Doch im fortlaufender Spieldauer ärgerte sich der MSV-Coach vor allem über zwei Dinge: Da war zunächst die mangelhafte Chancenverwertung: "In der 47. und 49. Minute musst du das 2:0 machen – dann ist das Spiel durch." Auch Arne Sicker haderte: "Wir müssen über die Chancenverwertung reden." Doch statt das 2:0 zu machen, kassierte Duisburg nach 55 Minuten den Ausgleich, nachdem Dominik Schmidt einen schwachen Pass im Mittelfeld spielte und Dominic Volker den Zweikampf verlor. "Wir haben das Tor aufgelegt", ärgerte sich Lettieri über das Geschenk, das seine Mannschaft unfreiwillig verteilte. "Der Gegentreffer war unnötig. Wir haben den Ball und können ihn klären." Und auch mit der Entstehung des zweiten Gegentreffers nach 76 Minuten haderte Lettieri: "Da läuft einer unserer Innenverteidiger blind raus, obwohl er da nichts zu suchen hat." In der Tat sah die Hintermannschaft der Zebras in dieser Szene alles andere als gut aus.

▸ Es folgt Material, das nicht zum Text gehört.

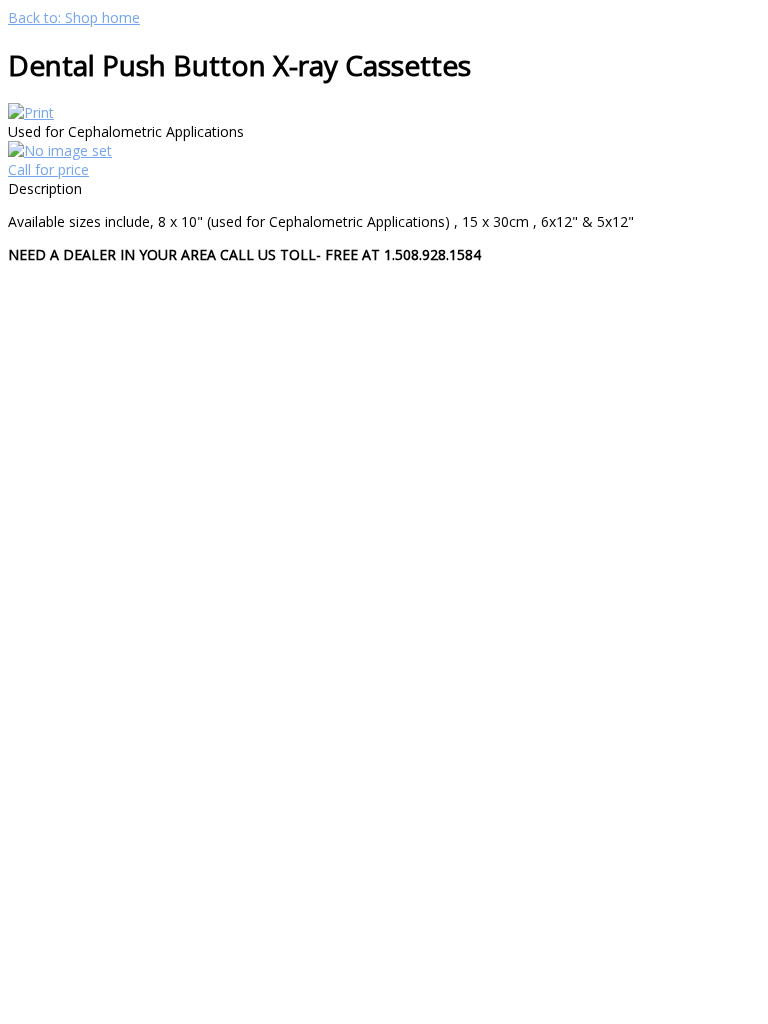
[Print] (31, 112)
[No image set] (60, 150)
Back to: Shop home (74, 17)
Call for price (48, 169)
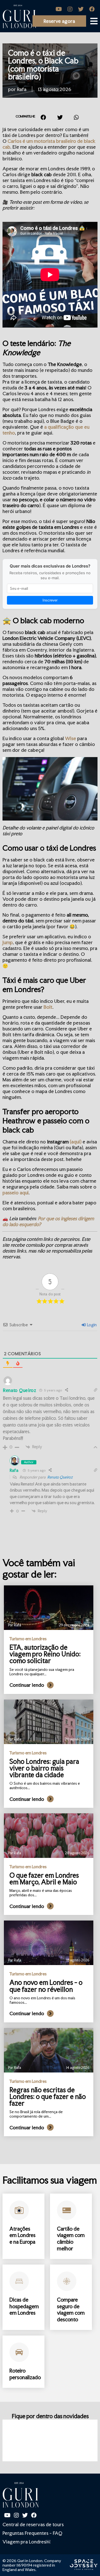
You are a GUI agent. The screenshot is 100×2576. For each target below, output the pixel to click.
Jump (7, 942)
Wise (70, 738)
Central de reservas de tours (33, 2524)
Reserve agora (59, 21)
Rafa (14, 1470)
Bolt (48, 1007)
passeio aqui (15, 1192)
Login (91, 1324)
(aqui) (75, 1142)
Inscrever (50, 600)
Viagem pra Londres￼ (26, 2542)
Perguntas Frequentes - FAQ (32, 2533)
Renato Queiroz (60, 1477)
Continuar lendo (26, 1685)
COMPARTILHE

"Wenn du deine Chancen nicht nutzt und zwei Geschenke verteilst, verlierst du eben", stellte der Duisburger Trainer enttäuscht fest. Sicker meinte: "Man muss hier nicht als Verlierer vom Platz gehen. Einen Punkt hätten wir verdient gehabt." Doch aus Sicht von Lettieri habe jemand gefehlt, "der den Ball mal über die Linie drückt". Für Abhilfe könnte künftig Neuzugang Federico Palacios sorgen, der nach seiner Verpflichtung am Mittwoch bereits im Kader stand und in den letzten 30 Minuten zum Einsatz kam. Durchaus möglich, dass noch weitere Neuzugänge den Weg nach Meiderich finden werden. Laut der "WAZ" soll in Kürze zunächst ein defensiver Mittelfeldspieler vorgestellt werden.

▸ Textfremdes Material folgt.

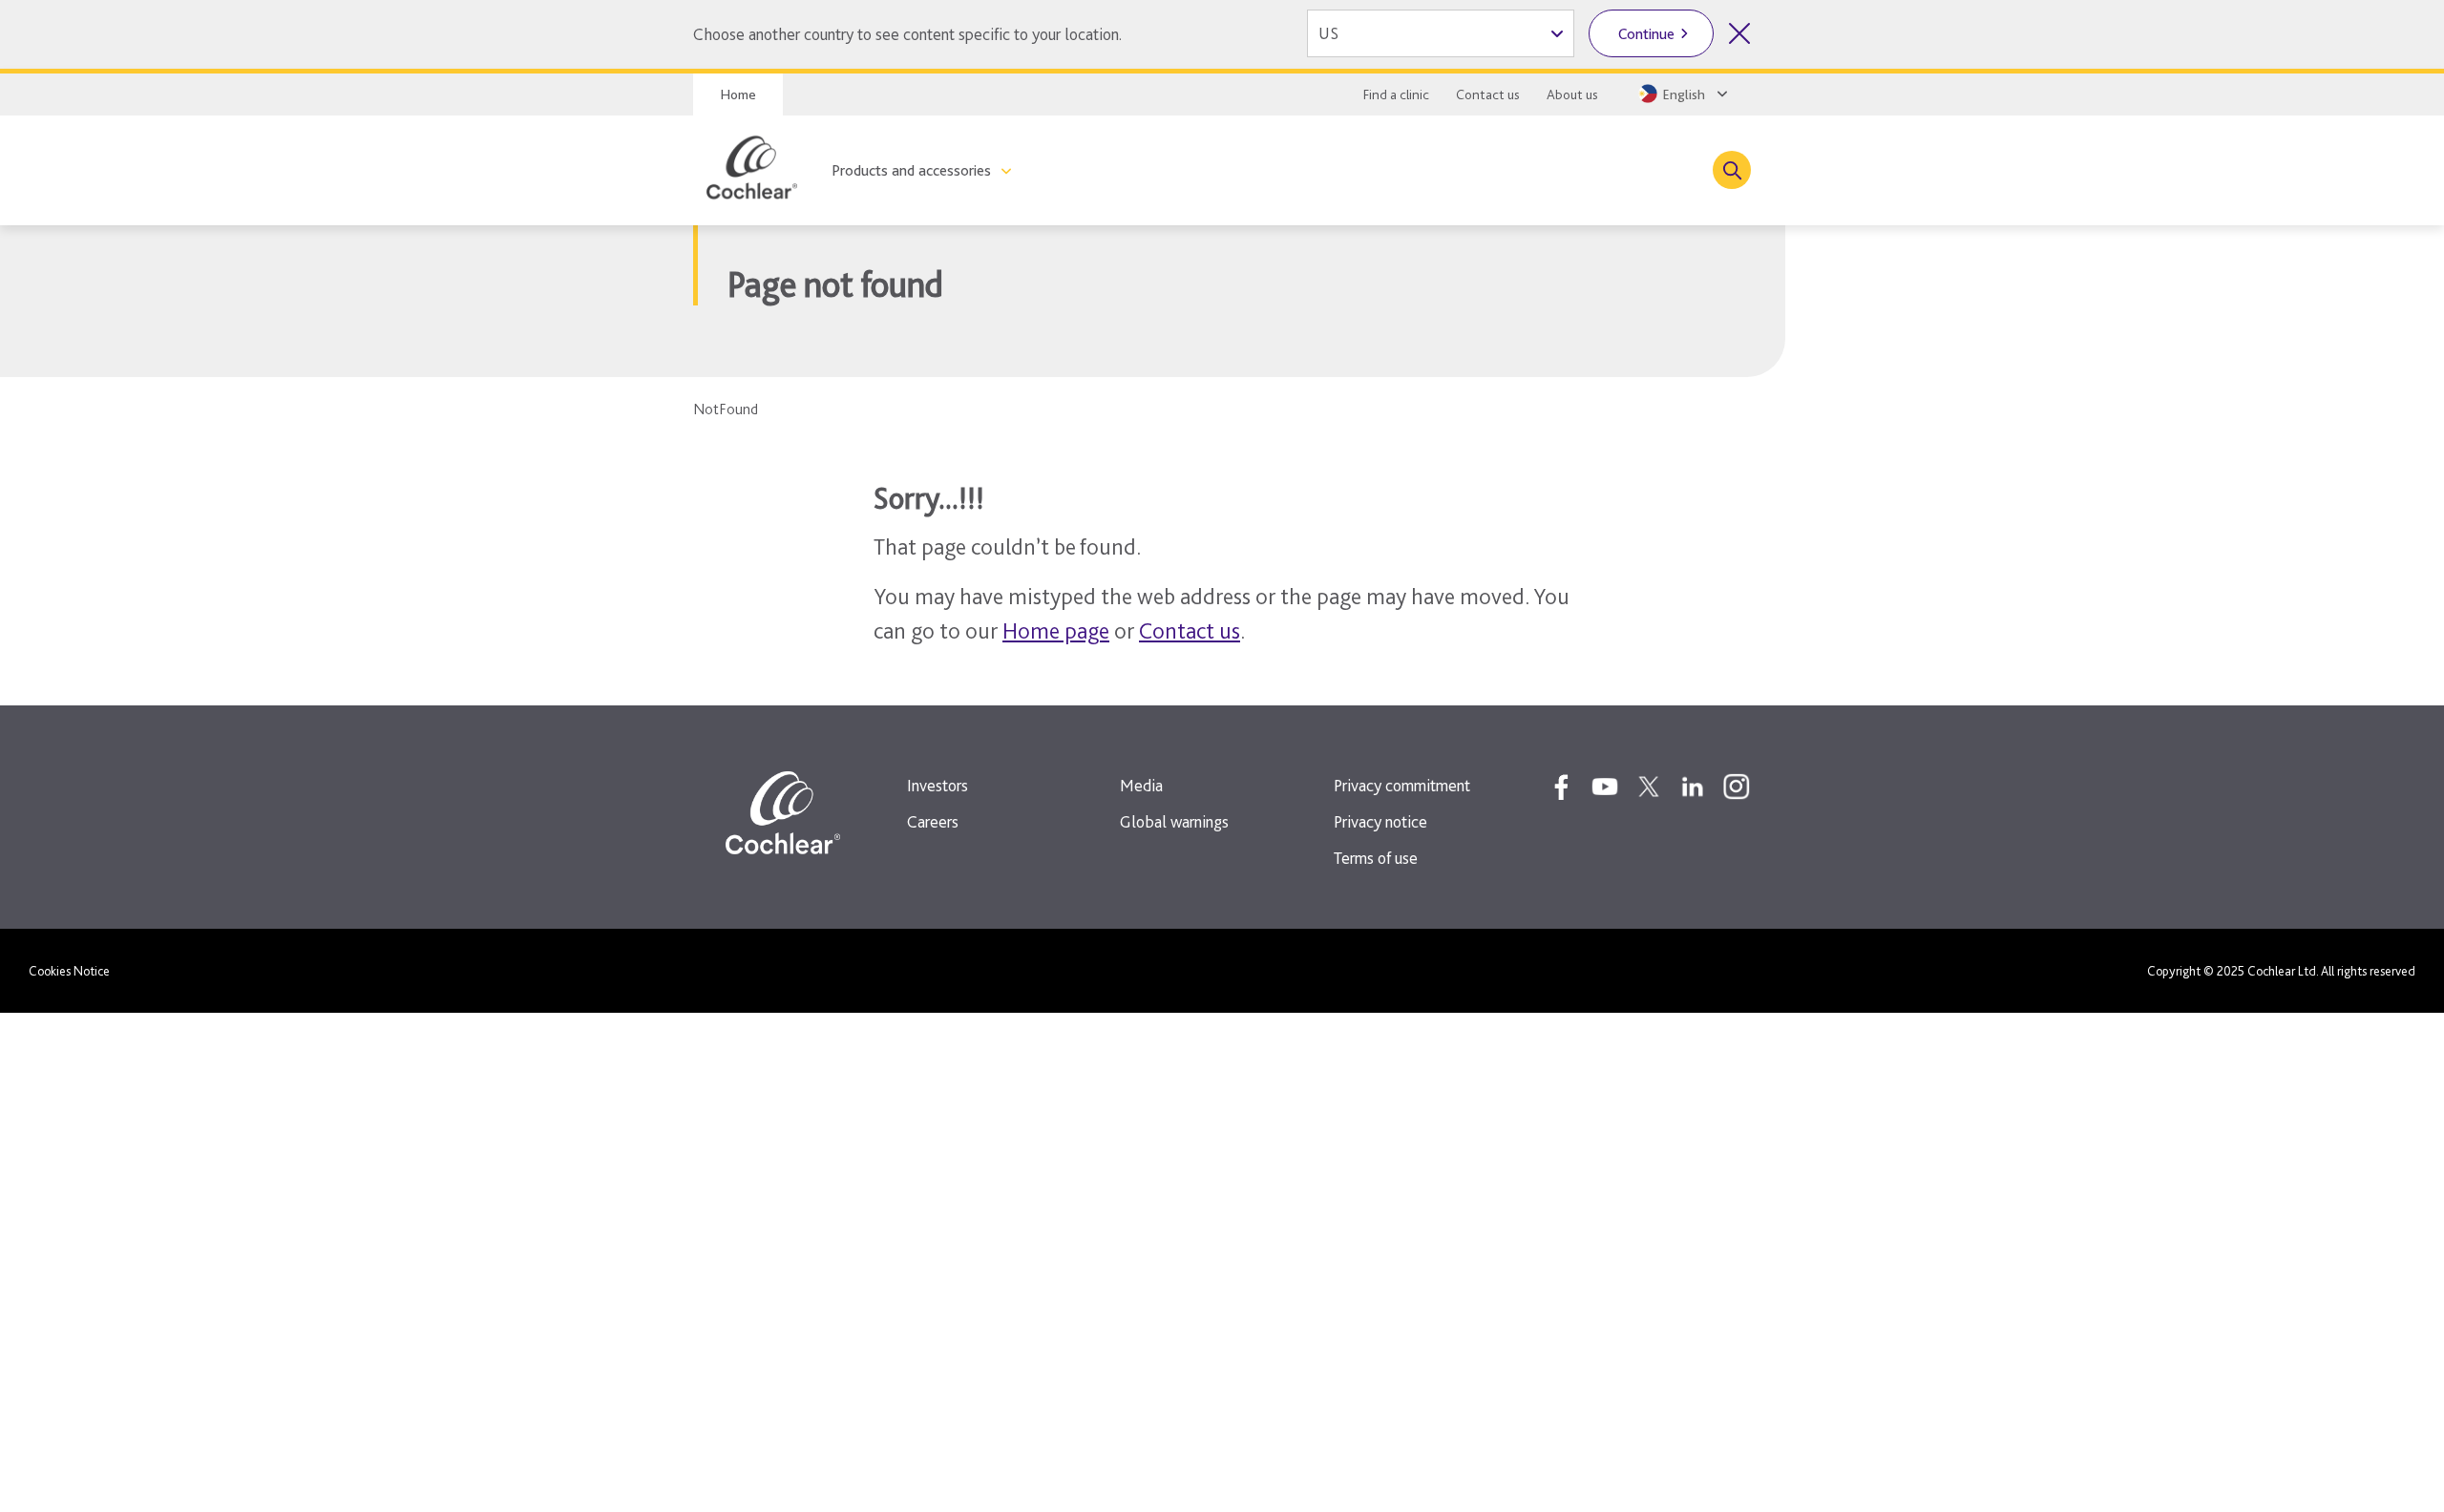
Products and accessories (911, 170)
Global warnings (1174, 821)
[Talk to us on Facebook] (1561, 786)
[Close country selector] (1739, 33)
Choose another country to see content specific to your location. (907, 34)
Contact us (1488, 94)
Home (738, 94)
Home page (1055, 630)
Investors (937, 785)
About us (1572, 94)
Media (1141, 785)
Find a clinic (1396, 94)
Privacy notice (1380, 821)
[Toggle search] (1732, 170)
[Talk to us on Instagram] (1736, 786)
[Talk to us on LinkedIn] (1692, 786)
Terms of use (1376, 858)
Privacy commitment (1402, 785)
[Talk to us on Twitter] (1648, 786)
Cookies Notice (69, 970)
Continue (1646, 34)
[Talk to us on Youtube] (1605, 786)
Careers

MSV muss sich deutlich steigern

Vorerst steht zum Ende der Hinrunde aber eine enttäuschende Bilanz zu Buche: Mit nur 18 Punkten aus 19 Spielen belegt Duisburg den vorletzten Rang und hat bereits drei Punkte Rückstand auf das rettende Ufer. Sollte Lübeck sein Nachholspiel gegen Rostock gewinnen, würden die Zebras die Hinrunde nachträglich sogar als Schlusslicht beenden. Und das, nachdem der MSV vor einem Jahr noch von der Tabellenspitze grüßte. Doch statt um den Aufstieg mitzuspielen geht es nun um den Verbleib in der 3. Liga.

In der Rückrunde wird sich Duisburg allerdings deutlich steigern müssen. Denn um die für den Klassenerhalt wohl notwendige Marke von 45 Zählern zu erreichen, benötigt Duisburg aus den kommenden 19 Partien nun mindestens 27 Zähler – also einen Punkteschnitt von 1,4. Zum Vergleich: Bisher holte der MSV im Schnitt 0,95 Zähler. Doch wie kann die Wende gelingen? "Wir müssen einfach die Tore schießen", hielt Lettieri fest. Die nächste Chance auf drei Punkte gibt es am Samstag im Heimspiel gegen Hansa Rostock. Dominik Schmidt wird nach seiner fünften gelben Karte dann gesperrt fehlen.